【レビュー】

Firefoxのメモリをもっとうまく使う方法

    後藤大地  [2010/07/29]

    Firefox web browser - Faster, more secure & customizable

    Firefox 2系と比べるとFirefox 3系のメモリ消費はだいぶ改善されている。FreeBSDのメモリアロケータであるjemallocを採用したことが大きい。しかし、マルチプロセスアーキテクチャを採用したChromeが登場してから、ふたたびFirefoxのメモリ消費が気になるようになってきた。たしかにChromeの消費するメモリ量は多いが、タブがそれぞれプロセスとして分離しているため、タブを閉じると1プロセス分まるまるメモリが開放される。消費は多くても開放もしっかりしていて、いつまでも大量のメモリを消費し続けるFirefoxよりも魅力を覚えるユーザが増えている。

    しかし、Firefox向けに提供されているアドオン/エクステンションは強力で魅力的。特定のアドオン/エクステンションが必要であるため、ほかのブラウザに移れないという開発者やユーザは多い。そうしたユーザに役立つ情報が4 Useful Extensions to Improve Firefox Memory Usage - Make Tech Easierに掲載されている。Firefoxのメモリ使用を改善する4つのエクステンションを紹介するという内容。中でも次の2つのエクステンションはメモリ消費を抑える効果が期待できる。

    1. Memory Fox

    さまざまなタイミングでFirefoxの消費メモリの削減を実施するエクステンションMemory Fox。Windowsプラットフォームのみの対応となるが、かなりの効果が期待できる。Memory Foxをインストールしたら「ツール」「Memory Fox」「Activate Memory Fox」から機能を有効化。タスクマネージャで消費メモリをモニタすると、さまざまなタイミングでメモリ開放が実施されることを確認できる。ここでは100MB近く消費されていたメモリが、アイコン化している間は大幅に減って5.5MBほどまで削減されたことを確認。使用中でも有効化する前のメモリ消費の半分ほどである50MB前後まで減っていた。

    複数のタブを開いた状態のFirefox

    インストールしたMemory Foxを有効化

    Memory Foxを有効にする前のFirefoxの消費メモリ

    Memory Foxを有効にした後、Firefoxをアイコン化した状態での消費メモリ

    2. BarTab

    アクティブに使っているタブ以外のタブを待機させることでメモリ消費量を抑えるエクステンションBarTab。どのタイミングでタブを待避状態にするかを設定することが可能。しばらく使っていないタブを待避状態へ移行させるなど、それ相応の効果が期待できる。

    アクティブなタブ以外は待機している状態

    どのタイミングで待避状態にするかを設定可能

    4 Useful Extensions to Improve Firefox Memory Usageではこれ以外にも、同時に読み込みを実施するタブの個数を制限するLoad Tabs ProgressivelyReload Tabs Progressivelyも紹介している。こちらは最終的にすべてのタブをアクティブにするため最終的な消費メモリの削減は期待できない。しかし、一気にタブを開くことでシステムが一時的に重くなる状況を回避しやすくなる効果は期待できる。
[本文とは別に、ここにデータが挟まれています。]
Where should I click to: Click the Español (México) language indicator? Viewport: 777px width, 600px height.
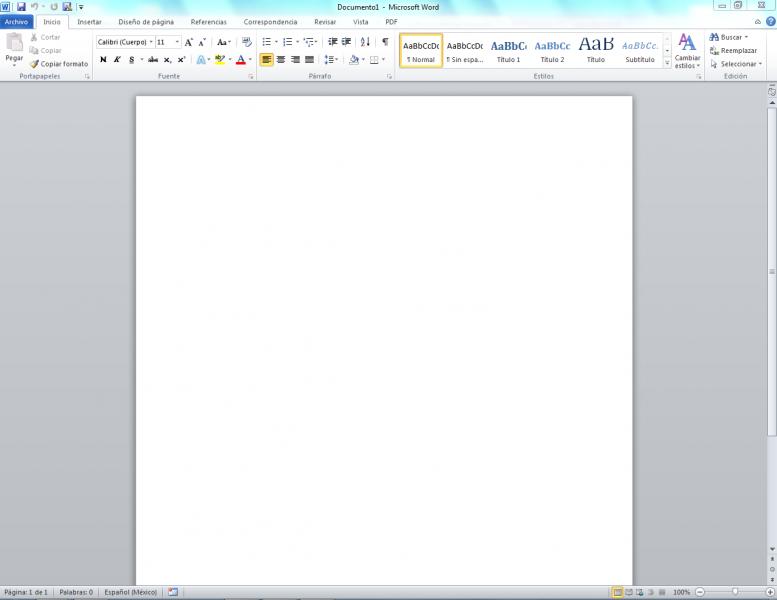point(131,592)
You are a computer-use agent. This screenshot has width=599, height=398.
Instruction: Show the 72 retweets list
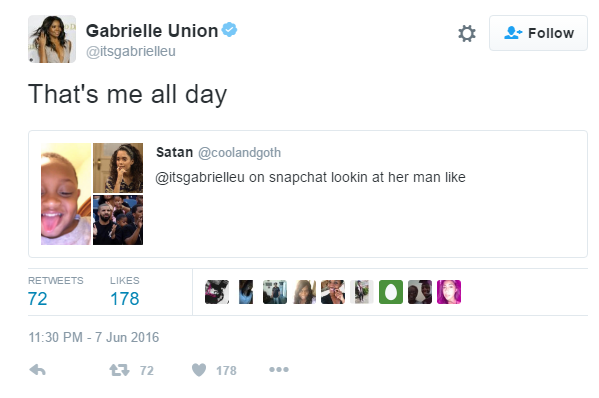pos(55,292)
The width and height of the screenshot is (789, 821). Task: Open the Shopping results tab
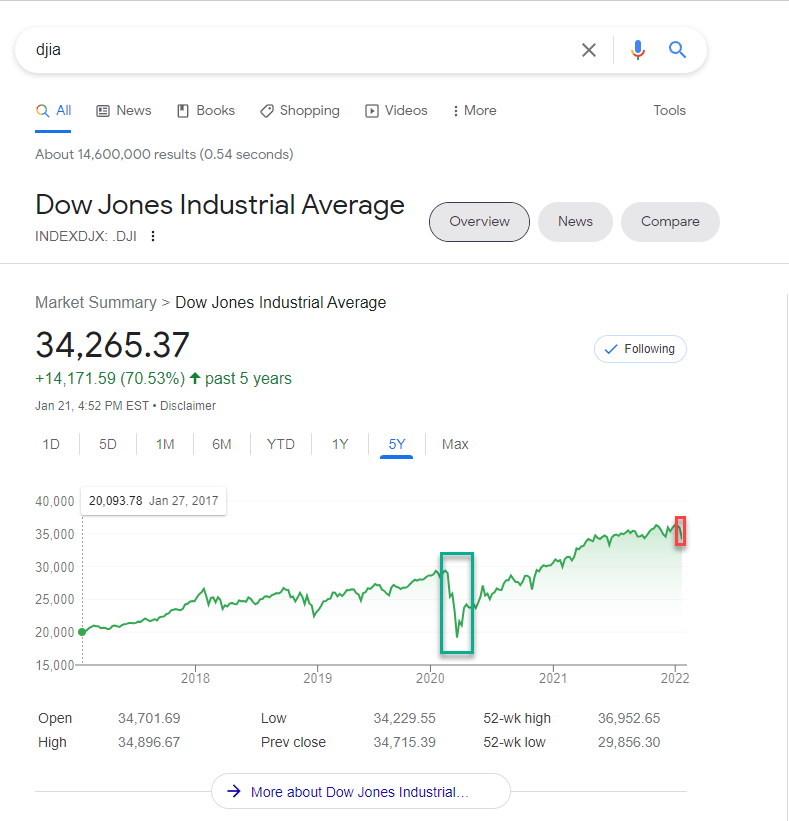tap(300, 111)
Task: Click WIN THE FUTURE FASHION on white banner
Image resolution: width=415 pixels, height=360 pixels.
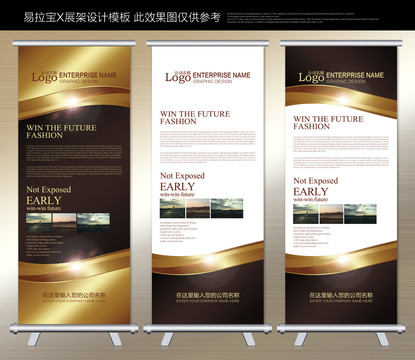Action: click(x=195, y=117)
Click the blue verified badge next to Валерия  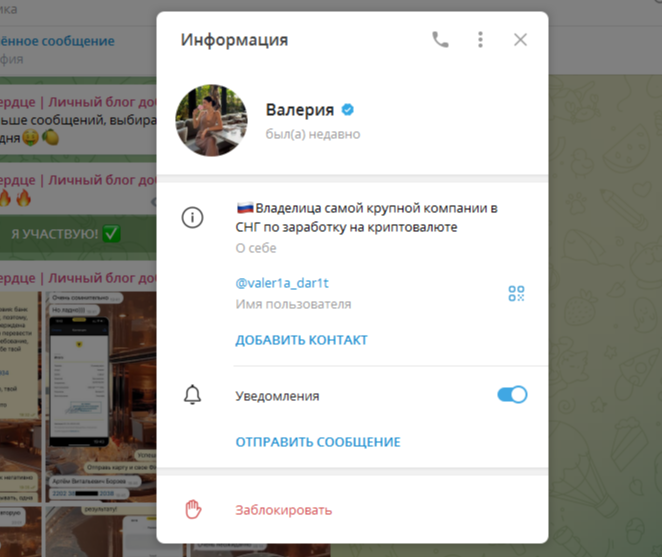[x=347, y=110]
    積極的にメモリを開放することはパフォーマンスの面でマイナス要因となる。しかし、メモリが不足することでスワップアウトなどが発生するようになると、システムやアプリケーションの動作が極端に遅くなることにつながる。ノートPCやネットブック、会社のPCなど、メモリ容量が不足しているもののメモリの増設が難しいケースではこうしたエクステンションを活用することで動作の改善が期待できる。